O problema é que, ao admitir o mandado de segurança
contra ato de dirigentes de sociedade de economia mista, esse julgamento
terminou por influenciar outro subseqüente, também da mesma Turma do STJ (a 1a.
Turma), onde se discutiu especificamente se o corte de energia elétrica é ato
(delegado) de autoridade pública, sujeito ao mandado de segurança. O relator,
Min. José Delgado, terminou por concluir que sim, assentando na ementa do
acórdão (17):
“RECURSO ESPECIAL. PROCESSUAL CIVIL. MANDADO DE
SEGURANÇA. ATO PRATICADO POR DIRIGENTE DE SOCIEDADE DE ECONOMIA MISTA. CORTE DE
ENERGIA ELÉTRICA. POSSIBILIDADE DE IMPUGNAÇÃO PELA VIA MANDAMENTAL. RECURSO
PROVIDO.
1. É impugnável, por Mandado de Segurança, o ato de
autoridade dirigente de Sociedade de Economia Mista, quando praticado com abuso
e de forma ilegal.
“In casu”, trata-se de ato do Superintendente de
Distribuição Norte das Centrais Elétricas de Goiás (CELG) e seu representante
local, que visando a compelir o recorrente ao pagamento de contas em atraso,
determinou a supressão do fornecimento de energia elétrica em outras unidades
ao mesmo pertencentes, que estavam com o seu pagamento em dia, constituindo tal
prática, medida passível de impugnação pela via mandamental.
2. Tem-se, atualmente, procurado emprestar ao
vocábulo autoridade o conceito mais amplo possível para justificar a impetração
do Manado de Segurança, tendo a lei adicionado-lhe o expletivo “seja de que
natureza for” (REsp 84. 082/RS,
rel. Min. Demócrito Reinaldo)” (18).
Esse último julgado, embora da relatoria de um dos
mais eminentes juristas que já integraram o STJ, não emprestou a melhor
interpretação quando se trata de definir a natureza do ato do delegado do
serviço público, para fins de mandado de segurança (19).
A posição nele expressa, admitindo o mandado de segurança como via de impugnação
do corte de energia elétrica (com fundamento no inadimplemento) tem perdurado
na 1a. Turma daquela Corte (20),
bem como tem deitado influência sobre outros órgãos fracionários do tribunal (21).
Esses
julgados, como se disse, talvez ainda influenciem advogados e o próprio
Judiciário, levando-os a admitir a impetração de mandados de segurança contra o
ato de corte (suspensão do fornecimento) de energia elétrica. Mas é preciso
alertá-los para a inconciliável circunstância de que a construção dessa
jurisprudência apoiou-se em premissas e situações completamente distintas da
atual, quando as companhias distribuidoras de energia elétrica ainda
permaneciam sob a égide estatal, adotando a forma de sociedades de economia
mista sob o controle dos Estados-membros da Federação. Em razão do
subseqüente processo de privatização, com o controle dessas companhias passando
para o setor privado, uma nova jurisprudência há de ser erigida em torno da
matéria. Ato de dirigente de empresa privada concessionária de energia elétrica
não pode ser considerado como delegado do Poder estatal, a não ser naquilo que
expressa verdadeiro ato jurídico expressivo de autoridade pública, o que
não é o caso do simples corte (suspensão) do fornecimento de energia elétrica a
usuário inadimplente com suas obrigações contratuais.

→ Problema proposto A: Pode transcrever sem nenhuma alteração o trecho do texto sobre mandado de segurança e corte de energia elétrica que começa nas palavras "A posição nele" e termina após "do tribunal (21)."?
O texto acima não tem relação alguma com os registros.

→ Dados de alvos de clique:
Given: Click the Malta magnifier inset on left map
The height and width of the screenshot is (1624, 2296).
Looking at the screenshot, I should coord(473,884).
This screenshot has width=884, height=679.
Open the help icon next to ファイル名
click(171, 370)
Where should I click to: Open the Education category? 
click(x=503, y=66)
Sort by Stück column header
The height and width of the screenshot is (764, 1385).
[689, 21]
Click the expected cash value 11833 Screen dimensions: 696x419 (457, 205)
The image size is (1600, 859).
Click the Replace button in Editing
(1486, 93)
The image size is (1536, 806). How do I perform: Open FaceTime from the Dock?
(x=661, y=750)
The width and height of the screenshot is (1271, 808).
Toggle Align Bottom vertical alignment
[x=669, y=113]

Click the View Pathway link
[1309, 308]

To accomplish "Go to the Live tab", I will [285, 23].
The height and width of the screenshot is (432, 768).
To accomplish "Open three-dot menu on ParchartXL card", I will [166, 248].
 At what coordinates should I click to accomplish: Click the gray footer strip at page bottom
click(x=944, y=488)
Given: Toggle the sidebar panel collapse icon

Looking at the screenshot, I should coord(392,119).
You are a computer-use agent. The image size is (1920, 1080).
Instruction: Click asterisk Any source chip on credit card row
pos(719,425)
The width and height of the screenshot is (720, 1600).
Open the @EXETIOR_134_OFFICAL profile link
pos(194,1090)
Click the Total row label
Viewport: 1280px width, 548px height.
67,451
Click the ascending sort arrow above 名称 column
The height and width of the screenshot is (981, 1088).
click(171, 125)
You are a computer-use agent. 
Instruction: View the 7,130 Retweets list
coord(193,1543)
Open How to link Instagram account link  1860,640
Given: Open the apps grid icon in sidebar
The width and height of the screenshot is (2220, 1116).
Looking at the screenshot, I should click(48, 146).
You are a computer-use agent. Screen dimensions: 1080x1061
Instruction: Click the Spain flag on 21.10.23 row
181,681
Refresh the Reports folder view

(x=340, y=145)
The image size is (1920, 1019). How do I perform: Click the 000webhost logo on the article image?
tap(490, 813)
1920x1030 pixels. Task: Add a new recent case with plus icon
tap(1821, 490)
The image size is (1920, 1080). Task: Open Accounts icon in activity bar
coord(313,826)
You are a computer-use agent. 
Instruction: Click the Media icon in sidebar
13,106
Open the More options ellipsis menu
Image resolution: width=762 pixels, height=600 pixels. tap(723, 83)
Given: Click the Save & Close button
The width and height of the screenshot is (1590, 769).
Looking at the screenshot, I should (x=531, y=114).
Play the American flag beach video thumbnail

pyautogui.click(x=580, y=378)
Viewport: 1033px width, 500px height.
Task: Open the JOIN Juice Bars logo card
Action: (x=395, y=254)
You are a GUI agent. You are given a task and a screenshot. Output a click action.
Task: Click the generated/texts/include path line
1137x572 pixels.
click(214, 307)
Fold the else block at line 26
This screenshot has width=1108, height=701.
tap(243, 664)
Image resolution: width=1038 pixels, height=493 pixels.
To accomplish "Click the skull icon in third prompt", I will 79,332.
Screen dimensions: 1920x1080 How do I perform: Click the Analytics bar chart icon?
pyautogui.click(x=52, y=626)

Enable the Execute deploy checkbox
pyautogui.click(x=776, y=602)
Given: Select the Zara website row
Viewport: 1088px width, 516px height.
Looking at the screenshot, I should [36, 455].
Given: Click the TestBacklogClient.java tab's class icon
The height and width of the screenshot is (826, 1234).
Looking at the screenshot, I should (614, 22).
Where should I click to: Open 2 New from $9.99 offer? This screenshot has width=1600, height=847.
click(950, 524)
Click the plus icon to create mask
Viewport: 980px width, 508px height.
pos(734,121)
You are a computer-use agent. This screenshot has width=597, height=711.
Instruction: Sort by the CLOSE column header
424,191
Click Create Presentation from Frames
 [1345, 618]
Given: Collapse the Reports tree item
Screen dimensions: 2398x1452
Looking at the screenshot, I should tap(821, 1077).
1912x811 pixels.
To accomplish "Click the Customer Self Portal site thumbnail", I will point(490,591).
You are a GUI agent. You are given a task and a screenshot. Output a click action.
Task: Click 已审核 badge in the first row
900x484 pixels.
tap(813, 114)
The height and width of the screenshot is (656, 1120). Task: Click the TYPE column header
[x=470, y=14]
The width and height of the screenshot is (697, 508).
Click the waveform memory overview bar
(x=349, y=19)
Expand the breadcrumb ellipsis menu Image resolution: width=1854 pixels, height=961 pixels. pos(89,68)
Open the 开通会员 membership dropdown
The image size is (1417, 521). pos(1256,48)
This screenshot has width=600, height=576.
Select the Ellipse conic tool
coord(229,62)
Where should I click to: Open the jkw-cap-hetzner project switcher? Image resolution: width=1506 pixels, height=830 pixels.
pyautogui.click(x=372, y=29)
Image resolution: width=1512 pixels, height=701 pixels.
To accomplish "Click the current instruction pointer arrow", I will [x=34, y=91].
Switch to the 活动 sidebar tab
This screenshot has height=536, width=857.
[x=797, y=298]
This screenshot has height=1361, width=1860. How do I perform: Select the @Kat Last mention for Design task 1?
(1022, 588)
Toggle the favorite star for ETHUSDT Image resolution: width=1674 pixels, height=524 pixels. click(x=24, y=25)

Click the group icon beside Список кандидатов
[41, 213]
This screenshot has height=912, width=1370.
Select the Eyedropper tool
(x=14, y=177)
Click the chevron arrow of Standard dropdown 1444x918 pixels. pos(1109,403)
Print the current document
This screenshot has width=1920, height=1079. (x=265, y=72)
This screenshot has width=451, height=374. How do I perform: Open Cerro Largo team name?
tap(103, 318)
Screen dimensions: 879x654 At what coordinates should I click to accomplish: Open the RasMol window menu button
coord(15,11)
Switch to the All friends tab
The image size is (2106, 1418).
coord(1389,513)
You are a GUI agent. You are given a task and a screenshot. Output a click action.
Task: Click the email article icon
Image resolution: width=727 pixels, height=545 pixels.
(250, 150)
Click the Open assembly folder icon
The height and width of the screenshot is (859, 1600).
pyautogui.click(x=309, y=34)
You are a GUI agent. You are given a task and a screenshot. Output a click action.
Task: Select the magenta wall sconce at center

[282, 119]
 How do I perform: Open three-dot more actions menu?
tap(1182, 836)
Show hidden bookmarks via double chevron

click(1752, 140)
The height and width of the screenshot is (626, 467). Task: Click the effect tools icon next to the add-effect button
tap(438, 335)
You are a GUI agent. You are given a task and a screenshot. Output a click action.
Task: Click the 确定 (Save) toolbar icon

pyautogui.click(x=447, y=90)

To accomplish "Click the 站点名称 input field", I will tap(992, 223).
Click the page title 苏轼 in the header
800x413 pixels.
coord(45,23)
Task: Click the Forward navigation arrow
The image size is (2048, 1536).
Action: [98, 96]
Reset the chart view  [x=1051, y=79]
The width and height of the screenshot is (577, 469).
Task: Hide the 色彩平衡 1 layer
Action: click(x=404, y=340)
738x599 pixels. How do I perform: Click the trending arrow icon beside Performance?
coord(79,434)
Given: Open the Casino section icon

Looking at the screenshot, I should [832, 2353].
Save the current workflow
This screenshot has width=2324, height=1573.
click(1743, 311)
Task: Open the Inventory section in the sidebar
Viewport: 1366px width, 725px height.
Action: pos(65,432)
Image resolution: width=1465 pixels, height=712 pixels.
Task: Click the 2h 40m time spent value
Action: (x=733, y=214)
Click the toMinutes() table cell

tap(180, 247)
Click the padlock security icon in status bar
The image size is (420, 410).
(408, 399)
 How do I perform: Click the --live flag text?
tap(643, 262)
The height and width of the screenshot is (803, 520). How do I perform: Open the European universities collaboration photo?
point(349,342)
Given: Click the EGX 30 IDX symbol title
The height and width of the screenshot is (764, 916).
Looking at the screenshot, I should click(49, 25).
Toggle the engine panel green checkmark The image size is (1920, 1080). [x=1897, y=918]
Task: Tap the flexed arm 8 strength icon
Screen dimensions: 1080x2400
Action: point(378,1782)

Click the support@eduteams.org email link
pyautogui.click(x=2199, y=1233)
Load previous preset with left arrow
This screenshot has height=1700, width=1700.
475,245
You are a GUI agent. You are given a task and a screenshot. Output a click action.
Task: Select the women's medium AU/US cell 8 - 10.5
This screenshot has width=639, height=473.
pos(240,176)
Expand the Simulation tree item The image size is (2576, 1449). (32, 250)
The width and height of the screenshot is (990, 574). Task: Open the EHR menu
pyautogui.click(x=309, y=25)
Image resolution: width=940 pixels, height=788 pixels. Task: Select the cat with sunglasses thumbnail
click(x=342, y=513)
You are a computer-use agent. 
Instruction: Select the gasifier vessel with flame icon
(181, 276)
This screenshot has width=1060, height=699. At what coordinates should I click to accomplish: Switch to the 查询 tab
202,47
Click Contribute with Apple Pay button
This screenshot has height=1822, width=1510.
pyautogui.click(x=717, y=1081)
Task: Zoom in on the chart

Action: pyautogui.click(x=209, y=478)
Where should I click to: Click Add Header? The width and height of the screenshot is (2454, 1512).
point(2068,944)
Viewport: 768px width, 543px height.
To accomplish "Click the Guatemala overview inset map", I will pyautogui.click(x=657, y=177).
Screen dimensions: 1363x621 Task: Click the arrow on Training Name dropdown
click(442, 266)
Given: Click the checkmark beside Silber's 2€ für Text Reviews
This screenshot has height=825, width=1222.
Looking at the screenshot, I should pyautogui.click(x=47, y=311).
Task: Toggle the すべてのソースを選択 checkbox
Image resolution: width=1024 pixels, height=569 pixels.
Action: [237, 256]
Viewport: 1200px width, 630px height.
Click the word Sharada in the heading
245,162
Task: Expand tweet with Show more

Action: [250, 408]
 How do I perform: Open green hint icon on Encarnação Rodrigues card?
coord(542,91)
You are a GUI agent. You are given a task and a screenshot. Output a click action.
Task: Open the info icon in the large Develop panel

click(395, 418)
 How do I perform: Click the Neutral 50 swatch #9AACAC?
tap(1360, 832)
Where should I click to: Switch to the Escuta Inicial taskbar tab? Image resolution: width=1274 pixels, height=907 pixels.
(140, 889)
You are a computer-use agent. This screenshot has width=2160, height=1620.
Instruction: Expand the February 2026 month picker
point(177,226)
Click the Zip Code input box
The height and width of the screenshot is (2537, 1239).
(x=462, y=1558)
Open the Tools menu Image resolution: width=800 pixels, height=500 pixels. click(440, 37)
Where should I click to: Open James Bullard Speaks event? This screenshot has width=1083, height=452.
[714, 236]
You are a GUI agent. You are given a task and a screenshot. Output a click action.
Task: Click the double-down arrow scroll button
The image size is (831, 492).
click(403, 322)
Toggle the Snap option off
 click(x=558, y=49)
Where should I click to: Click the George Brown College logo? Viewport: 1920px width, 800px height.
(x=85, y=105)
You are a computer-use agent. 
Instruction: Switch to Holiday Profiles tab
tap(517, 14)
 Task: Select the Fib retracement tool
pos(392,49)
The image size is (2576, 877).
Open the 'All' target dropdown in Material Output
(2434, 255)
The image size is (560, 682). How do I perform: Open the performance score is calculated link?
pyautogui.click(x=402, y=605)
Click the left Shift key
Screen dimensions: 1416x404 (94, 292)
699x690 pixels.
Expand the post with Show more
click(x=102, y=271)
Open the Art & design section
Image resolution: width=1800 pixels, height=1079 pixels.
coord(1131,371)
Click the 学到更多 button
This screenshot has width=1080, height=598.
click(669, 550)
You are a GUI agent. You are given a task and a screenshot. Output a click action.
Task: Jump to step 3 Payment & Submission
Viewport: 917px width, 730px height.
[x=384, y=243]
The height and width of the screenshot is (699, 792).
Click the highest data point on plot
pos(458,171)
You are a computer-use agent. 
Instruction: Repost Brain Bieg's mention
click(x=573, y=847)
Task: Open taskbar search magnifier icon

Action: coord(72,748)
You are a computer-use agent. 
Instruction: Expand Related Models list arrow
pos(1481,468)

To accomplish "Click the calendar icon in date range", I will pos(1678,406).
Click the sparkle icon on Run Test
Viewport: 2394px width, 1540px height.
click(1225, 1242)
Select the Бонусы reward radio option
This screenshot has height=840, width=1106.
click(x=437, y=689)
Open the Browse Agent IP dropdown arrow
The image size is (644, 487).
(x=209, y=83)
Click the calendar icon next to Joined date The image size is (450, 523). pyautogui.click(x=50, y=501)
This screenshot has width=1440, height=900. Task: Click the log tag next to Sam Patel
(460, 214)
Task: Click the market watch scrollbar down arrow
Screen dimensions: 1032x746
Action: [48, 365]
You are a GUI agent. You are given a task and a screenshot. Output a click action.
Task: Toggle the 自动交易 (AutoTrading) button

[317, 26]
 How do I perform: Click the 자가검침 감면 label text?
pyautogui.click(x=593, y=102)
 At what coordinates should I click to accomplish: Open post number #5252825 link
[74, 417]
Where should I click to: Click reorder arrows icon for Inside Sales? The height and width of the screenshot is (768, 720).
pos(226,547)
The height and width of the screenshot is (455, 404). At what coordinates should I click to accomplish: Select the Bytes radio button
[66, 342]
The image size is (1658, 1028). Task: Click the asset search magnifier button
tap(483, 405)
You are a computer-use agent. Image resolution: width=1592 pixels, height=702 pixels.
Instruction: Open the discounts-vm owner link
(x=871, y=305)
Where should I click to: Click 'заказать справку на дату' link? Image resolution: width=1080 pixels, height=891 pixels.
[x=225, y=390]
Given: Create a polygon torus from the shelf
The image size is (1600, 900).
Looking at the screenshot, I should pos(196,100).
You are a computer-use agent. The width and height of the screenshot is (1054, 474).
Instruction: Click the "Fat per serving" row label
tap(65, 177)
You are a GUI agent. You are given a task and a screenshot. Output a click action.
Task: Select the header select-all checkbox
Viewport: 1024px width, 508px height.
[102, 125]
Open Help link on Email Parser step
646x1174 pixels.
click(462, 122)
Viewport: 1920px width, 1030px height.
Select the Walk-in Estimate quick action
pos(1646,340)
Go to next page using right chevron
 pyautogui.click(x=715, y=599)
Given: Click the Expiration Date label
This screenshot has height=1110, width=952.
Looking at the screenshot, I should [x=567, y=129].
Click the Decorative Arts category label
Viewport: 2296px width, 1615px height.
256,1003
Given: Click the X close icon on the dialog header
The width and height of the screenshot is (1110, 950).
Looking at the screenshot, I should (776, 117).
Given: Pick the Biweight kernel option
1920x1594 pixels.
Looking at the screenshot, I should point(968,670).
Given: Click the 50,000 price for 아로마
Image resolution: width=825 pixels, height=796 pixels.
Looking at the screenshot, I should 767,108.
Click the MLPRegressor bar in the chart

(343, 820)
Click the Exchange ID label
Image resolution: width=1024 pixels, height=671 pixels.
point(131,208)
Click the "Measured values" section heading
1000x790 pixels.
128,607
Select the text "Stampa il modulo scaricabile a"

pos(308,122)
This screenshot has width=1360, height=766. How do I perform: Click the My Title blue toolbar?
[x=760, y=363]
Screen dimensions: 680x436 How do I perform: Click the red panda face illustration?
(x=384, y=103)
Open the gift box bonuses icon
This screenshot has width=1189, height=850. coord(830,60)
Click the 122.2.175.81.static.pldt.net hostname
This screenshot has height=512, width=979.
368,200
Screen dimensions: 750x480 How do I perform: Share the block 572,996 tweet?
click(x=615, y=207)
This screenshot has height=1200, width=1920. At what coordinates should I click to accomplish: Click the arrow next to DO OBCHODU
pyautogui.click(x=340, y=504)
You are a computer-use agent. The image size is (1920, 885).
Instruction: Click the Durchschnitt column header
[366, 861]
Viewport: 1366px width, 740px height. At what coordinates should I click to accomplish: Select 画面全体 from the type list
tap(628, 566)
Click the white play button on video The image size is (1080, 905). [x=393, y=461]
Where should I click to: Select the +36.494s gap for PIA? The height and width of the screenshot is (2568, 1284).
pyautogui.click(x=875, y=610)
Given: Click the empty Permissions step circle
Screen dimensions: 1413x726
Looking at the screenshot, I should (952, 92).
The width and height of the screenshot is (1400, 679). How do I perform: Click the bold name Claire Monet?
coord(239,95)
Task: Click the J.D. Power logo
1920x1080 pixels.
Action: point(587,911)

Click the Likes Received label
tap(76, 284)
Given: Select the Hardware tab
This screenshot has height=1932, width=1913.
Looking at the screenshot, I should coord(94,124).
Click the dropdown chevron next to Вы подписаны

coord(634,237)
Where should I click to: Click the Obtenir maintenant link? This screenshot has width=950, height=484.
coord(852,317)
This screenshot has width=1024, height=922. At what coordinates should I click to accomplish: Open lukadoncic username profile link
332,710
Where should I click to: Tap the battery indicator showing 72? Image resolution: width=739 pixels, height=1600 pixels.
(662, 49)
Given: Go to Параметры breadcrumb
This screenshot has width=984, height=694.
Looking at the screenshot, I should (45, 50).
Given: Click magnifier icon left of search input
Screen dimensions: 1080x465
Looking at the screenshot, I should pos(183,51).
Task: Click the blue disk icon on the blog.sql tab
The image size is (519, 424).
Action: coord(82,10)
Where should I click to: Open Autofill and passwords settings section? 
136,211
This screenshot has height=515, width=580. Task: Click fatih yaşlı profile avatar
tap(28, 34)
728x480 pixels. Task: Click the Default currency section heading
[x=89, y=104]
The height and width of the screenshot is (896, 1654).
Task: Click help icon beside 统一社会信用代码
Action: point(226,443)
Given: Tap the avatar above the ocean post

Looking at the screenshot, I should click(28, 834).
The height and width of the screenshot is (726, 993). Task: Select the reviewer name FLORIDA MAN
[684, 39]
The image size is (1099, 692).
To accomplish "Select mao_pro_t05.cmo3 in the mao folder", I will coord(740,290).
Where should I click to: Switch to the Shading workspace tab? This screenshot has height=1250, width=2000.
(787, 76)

→ Problema proposto B: Pode atualizar os registros da linha que contém "You are a computer-use agent. The width" até a linha que contém "(x=384, y=103)", ambas incluídas, trocando "Viewport" por "Tela" e mantendo todo o resto igual? Devolva somente essas linhas.

→ Resposta da tarefa A:
A posição nele expressa, admitindo o mandado de segurança como via de impugnação
do corte de energia elétrica (com fundamento no inadimplemento) tem perdurado
na 1a. Turma daquela Corte (20),
bem como tem deitado influência sobre outros órgãos fracionários do tribunal (21).

→ Resposta da tarefa B:
You are a computer-use agent. The width and height of the screenshot is (1054, 474).
Instruction: Click the "Fat per serving" row label
tap(65, 177)
You are a GUI agent. You are given a task and a screenshot. Output a click action.
Task: Select the header select-all checkbox
Tela: 1024px width, 508px height.
[102, 125]
Open Help link on Email Parser step
646x1174 pixels.
click(462, 122)
Tela: 1920px width, 1030px height.
Select the Walk-in Estimate quick action
pos(1646,340)
Go to next page using right chevron
 pyautogui.click(x=715, y=599)
Given: Click the Expiration Date label
This screenshot has height=1110, width=952.
Looking at the screenshot, I should [x=567, y=129].
Click the Decorative Arts category label
Tela: 2296px width, 1615px height.
256,1003
Given: Click the X close icon on the dialog header
The width and height of the screenshot is (1110, 950).
Looking at the screenshot, I should (776, 117).
Given: Pick the Biweight kernel option
1920x1594 pixels.
Looking at the screenshot, I should point(968,670).
Given: Click the 50,000 price for 아로마
Image resolution: width=825 pixels, height=796 pixels.
Looking at the screenshot, I should 767,108.
Click the MLPRegressor bar in the chart

(343, 820)
Click the Exchange ID label
Image resolution: width=1024 pixels, height=671 pixels.
point(131,208)
Click the "Measured values" section heading
1000x790 pixels.
128,607
Select the text "Stampa il modulo scaricabile a"

pos(308,122)
This screenshot has width=1360, height=766. How do I perform: Click the My Title blue toolbar?
[x=760, y=363]
Screen dimensions: 680x436 How do I perform: Click the red panda face illustration?
(x=384, y=103)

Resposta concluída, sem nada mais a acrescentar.